Clientélisme de cour d’école
Très populaire et immigré, le 3ème arrondissement voit aussi ses écoles désertées par les classes moyennes « européennes ». « En maternelle, il y en a un peu, témoigne Virginie. Mais dès l’élémentaire, la plupart des parents mettent en place une stratégie d’évitement, soit hors du secteur dans le public, soit vers les écoles privées. » Un phénomène qui touche aussi les classes plus populaires. « Quand on parle de mixité, c’est parce qu’il y a quatre Chinois ! Et très tôt, il y a une homogénéisation par le bas », dénonce encore Djamila Ali, également de la maternelle Saint-Charles. « C’est affolant ! Les enfants ne se respectent plus, l’école n’est plus un facteur d’intégration », se désole aussi Hinda Bennour. Dans l’indifférence de la mairie, qui accorde les dérogations de manière discriminatoire.
Marseille ne serait pas Marseille si l’école échappait au clientélisme local. « Le 3ème est politiquement intéressant, note Séverine Gil, présidente du MPE 13, né d’une scission avec la FCPE. La situation des écoles y est de pire en pire. A chaque fois qu’il y a un mouvement de parents, il est bloqué par des proches de Narducci, comme ça a été le cas à National.
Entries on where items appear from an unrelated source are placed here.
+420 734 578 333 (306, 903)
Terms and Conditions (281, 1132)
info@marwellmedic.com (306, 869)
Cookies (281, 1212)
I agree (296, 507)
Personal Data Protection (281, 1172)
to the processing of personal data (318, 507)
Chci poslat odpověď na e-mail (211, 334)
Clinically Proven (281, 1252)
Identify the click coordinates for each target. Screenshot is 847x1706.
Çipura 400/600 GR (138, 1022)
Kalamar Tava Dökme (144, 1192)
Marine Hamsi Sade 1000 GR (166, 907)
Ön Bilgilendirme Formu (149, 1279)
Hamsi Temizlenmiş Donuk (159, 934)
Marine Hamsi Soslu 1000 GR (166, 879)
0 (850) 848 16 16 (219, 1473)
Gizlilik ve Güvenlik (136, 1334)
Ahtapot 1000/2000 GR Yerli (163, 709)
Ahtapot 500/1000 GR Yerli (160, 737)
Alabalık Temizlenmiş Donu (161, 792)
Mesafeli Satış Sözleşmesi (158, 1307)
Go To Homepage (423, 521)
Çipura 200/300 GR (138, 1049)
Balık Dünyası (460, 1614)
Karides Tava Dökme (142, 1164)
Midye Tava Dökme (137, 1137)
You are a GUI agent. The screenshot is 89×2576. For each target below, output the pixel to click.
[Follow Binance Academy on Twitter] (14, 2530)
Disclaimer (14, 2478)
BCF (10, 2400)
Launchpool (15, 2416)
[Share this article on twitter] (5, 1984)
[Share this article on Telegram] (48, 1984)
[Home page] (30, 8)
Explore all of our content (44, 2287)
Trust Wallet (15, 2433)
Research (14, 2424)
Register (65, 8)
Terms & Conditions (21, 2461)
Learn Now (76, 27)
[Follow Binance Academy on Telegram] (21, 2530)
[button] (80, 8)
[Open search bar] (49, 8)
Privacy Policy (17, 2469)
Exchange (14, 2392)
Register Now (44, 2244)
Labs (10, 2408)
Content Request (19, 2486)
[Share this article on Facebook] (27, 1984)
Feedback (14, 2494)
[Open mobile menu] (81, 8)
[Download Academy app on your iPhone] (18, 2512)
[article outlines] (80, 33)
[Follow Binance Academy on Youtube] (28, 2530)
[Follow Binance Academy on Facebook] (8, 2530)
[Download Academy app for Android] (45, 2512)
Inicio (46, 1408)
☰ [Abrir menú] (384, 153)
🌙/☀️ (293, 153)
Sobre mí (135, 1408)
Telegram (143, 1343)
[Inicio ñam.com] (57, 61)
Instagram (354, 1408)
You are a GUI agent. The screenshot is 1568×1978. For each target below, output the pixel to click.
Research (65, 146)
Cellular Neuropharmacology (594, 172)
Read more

Résultat, il n’y a eu que du colmatage depuis la sortie du rapport particulièrement inquiétant du comité d’hygiène et de sécurité. » (3) Conclusion dépitée de Carole Allione, du SNU-ipp 13 : « La seule chose de bien qui a été construite dans le quartier, c’est l’école Schumann. Et elle est privée. » Elle a été inaugurée le 20 juin dernier par Jean-Claude Gaudin himself…
Jean-François Poupelin
1. Danièle Casanova n’a pas répondu à nos sollicitations.
2. Selon le SNU-ipp 13, le 27/08, le service de la vie scolaire ne connaissait pas l’affectation de 1700 élèves.